Probablemente, lo que Myra acababa de descubrir era lo mismo que algunos meses atrás había impulsado al líder de la rebelión, al hombre que había provocado el primer estallido en una central atómica. Ahora Myra comprendía que ella y los insurrectos pertenecían a una misma raza, y que el vínculo de unión estaba constituido por ésa criatura que la habían arrebatado de los brazos y por los tres hermanos de los que la habían separado en su infancia. Y, al mismo tiempo, supo que un abismo insalvable la separaba de Olaf. Advirtió con horror que había algo de antinatural en el rígido dominio que Olaf y sus iguales ejercían sobre el mundo, y que el hecho de que Olaf fuese padre de sus hijos, tan distintos de él, encubría un secreto sacrílego e inhumano, fácil de explicar por alguna triquiñuela científica, pero totalmente ajeno a ese maravilloso cosmos de los sentimientos que acababa de abrirse ante los ojos asombrados de Myra.

Nunca nadie se lo había dicho, pero Myra intuyó que en la Tierra coexistían dos razas antagónicas.

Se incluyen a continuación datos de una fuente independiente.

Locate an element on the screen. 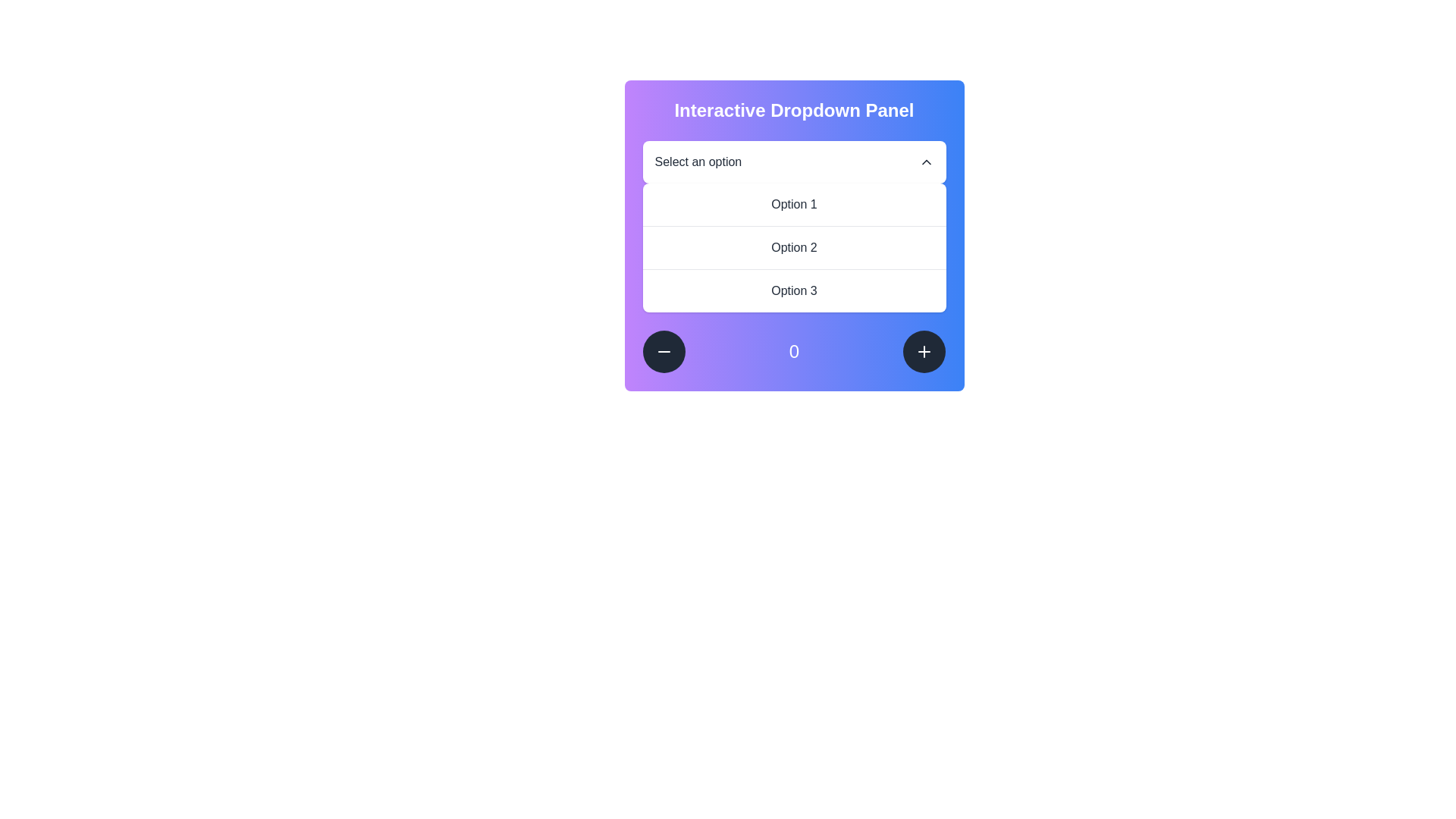 The image size is (1456, 819). the Text Display element that shows the number '0' with a larger font size, positioned at the center of a gradient background panel, between a minus button and a plus button is located at coordinates (793, 351). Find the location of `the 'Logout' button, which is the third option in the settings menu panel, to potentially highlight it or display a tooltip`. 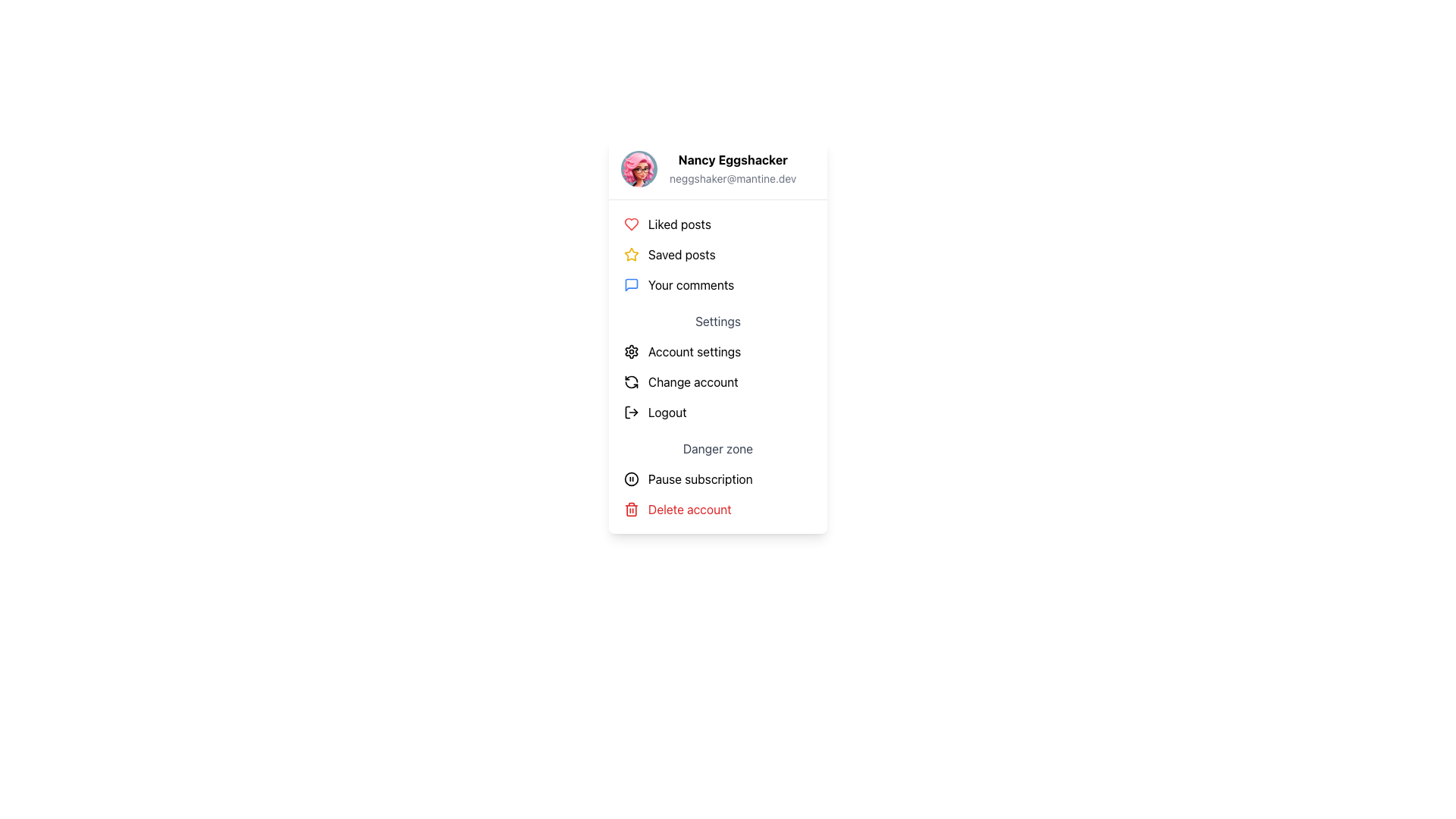

the 'Logout' button, which is the third option in the settings menu panel, to potentially highlight it or display a tooltip is located at coordinates (717, 412).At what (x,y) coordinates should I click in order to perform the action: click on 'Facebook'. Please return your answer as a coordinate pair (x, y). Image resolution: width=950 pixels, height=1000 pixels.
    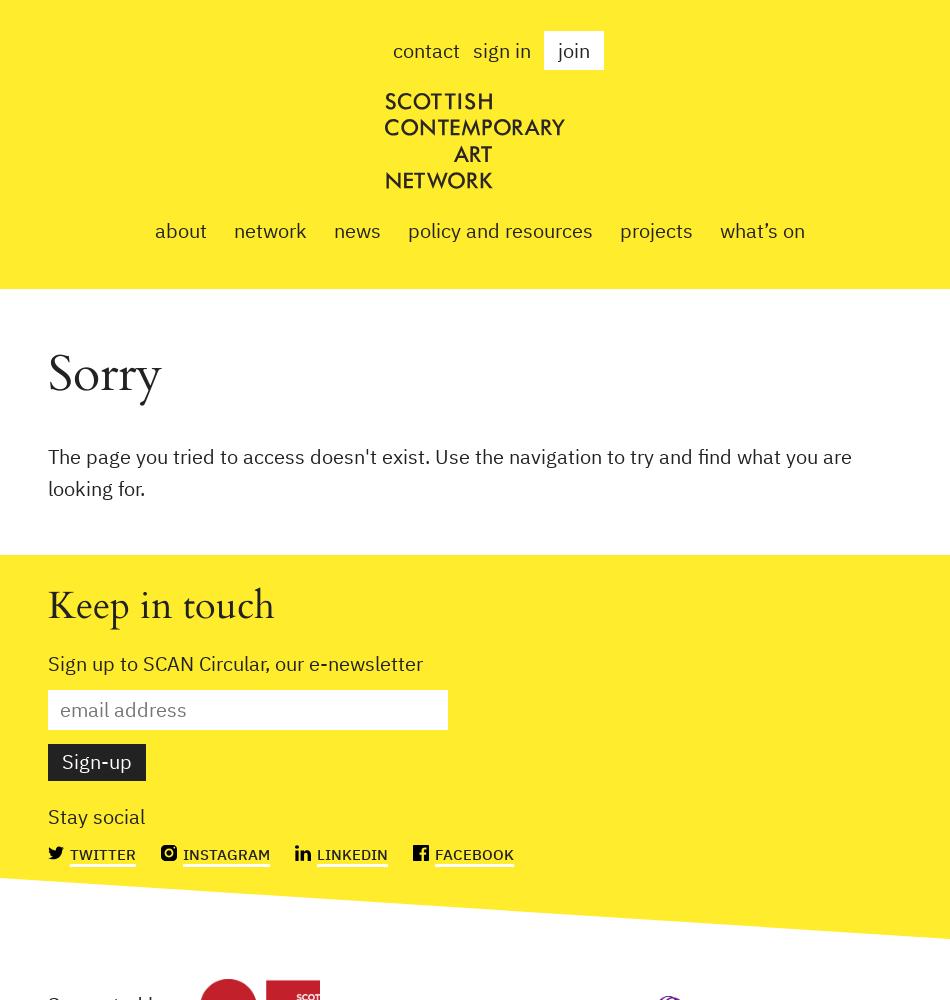
    Looking at the image, I should click on (472, 853).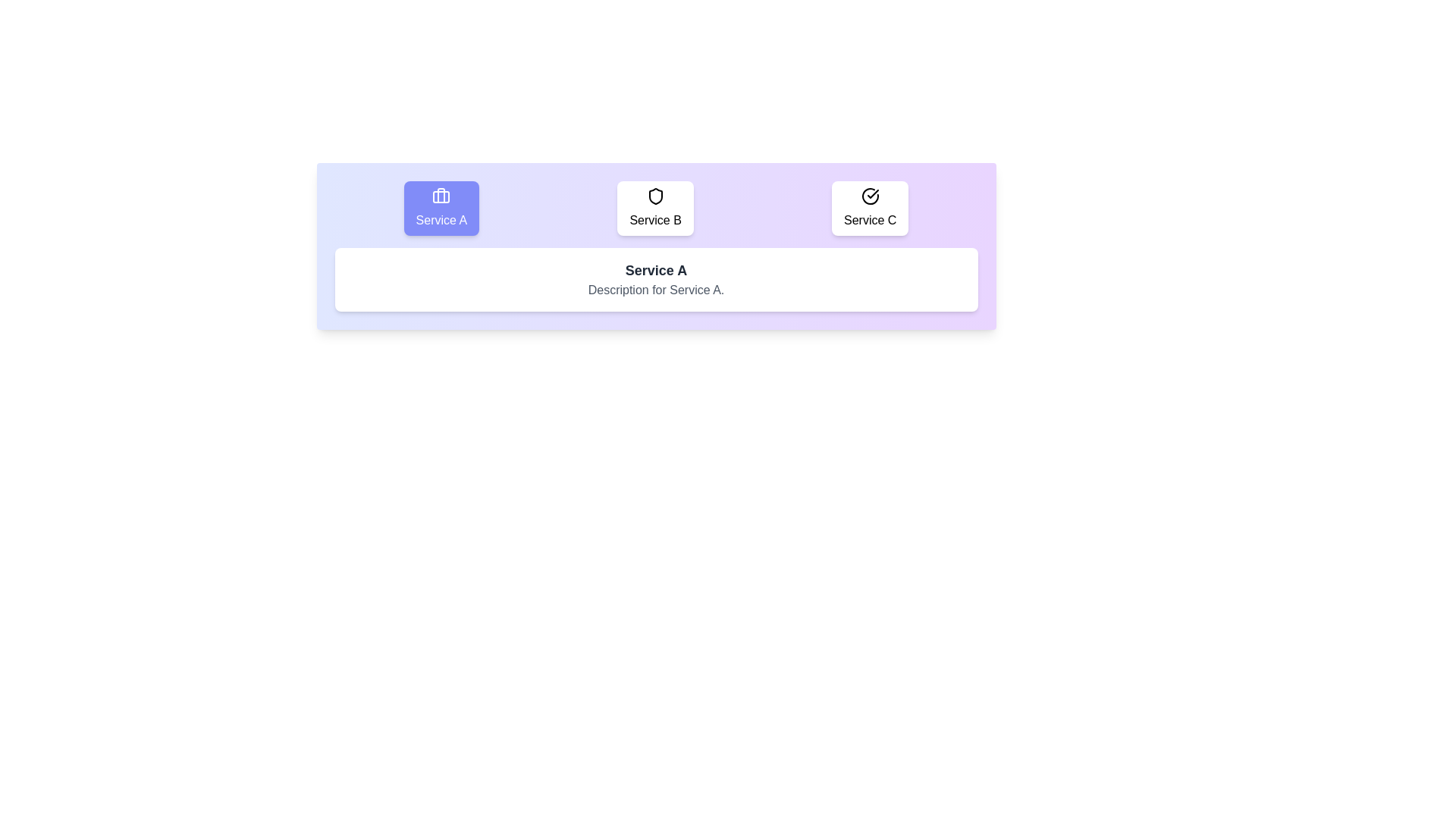  Describe the element at coordinates (655, 195) in the screenshot. I see `the shield icon, which is a silhouette with a dark outline located in the second column of the 'Service B' menu` at that location.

La suya, que era idéntica a la de sus hijos, a la de sus hermanos y a la de los anónimos rebeldes nocturnos, y la de los técnicos, a la que pertenecía Olaf y contra la que estaba en marcha una gran guerra subterránea y sin cuartel.

Algo se distendió en el cuerpo de Myra. Una serenidad desconocida invadió su espíritu. Ya estaba todo claro. Las cosas no habían sido siempre tal como las conocía ahora. En alguna época, seres como sus hijos y como ella misma habían sido dueños del universo. Y los Olaf, los técnicos, habían sido sus esclavos. Esto había cambiado, quién sabe por qué falla de la civilización. Pero las cosas marchaban hacia un nuevo encarrilamiento. El poder retornaría a sus antiguos dueños. Quizá la clave del desquite estaba en algo que ella acababa de decirse en el curso de sus meditaciones: los técnicos no habían sido condicionados para enfrentar conflictos provocados por los sentimientos más sencillos.

Myra estaba soñando todavía con el nuevo mundo, signado por esa maravillosa característica de los sentimientos, cuando Olaf entró en la habitación, de regreso de su viaje.

Por primera vez, al verlo, Myra se sintió orgullosa de pertenecer a una raza distinta de la de Olaf. Miró con curiosidad de novicia el cuerpo de planchas metálicas, los ojos iluminados por un gas fluorescente, la ancha cabeza destinada a albergar el cerebro electrónico que controlaba cada uno de sus actos físicos y mentales, la antena que vibraba en la parte superior del cráneo y para la que pasaba inadvertido el torrente de emociones que estremecía a Myra.

Ella se sonrió. Pronto ese monstruo de acero se incorporaría a la legión de máquinas sumisas y serviciales. El hombre volvería a empuñar el timón…

El cerebro electrónico del técnico Olaf se limitó a computar la sonrisa de Myra en la categoría de satisfacción por el reencuentro conyugal, sin atribuirle otro significado.

Y ningún circuito del complicado mecanismo tuvo sensibilidad suficiente para registrar un vínculo entre la perduración de la sonrisa de Myra y el nuevo estallido que retumbó en la noche.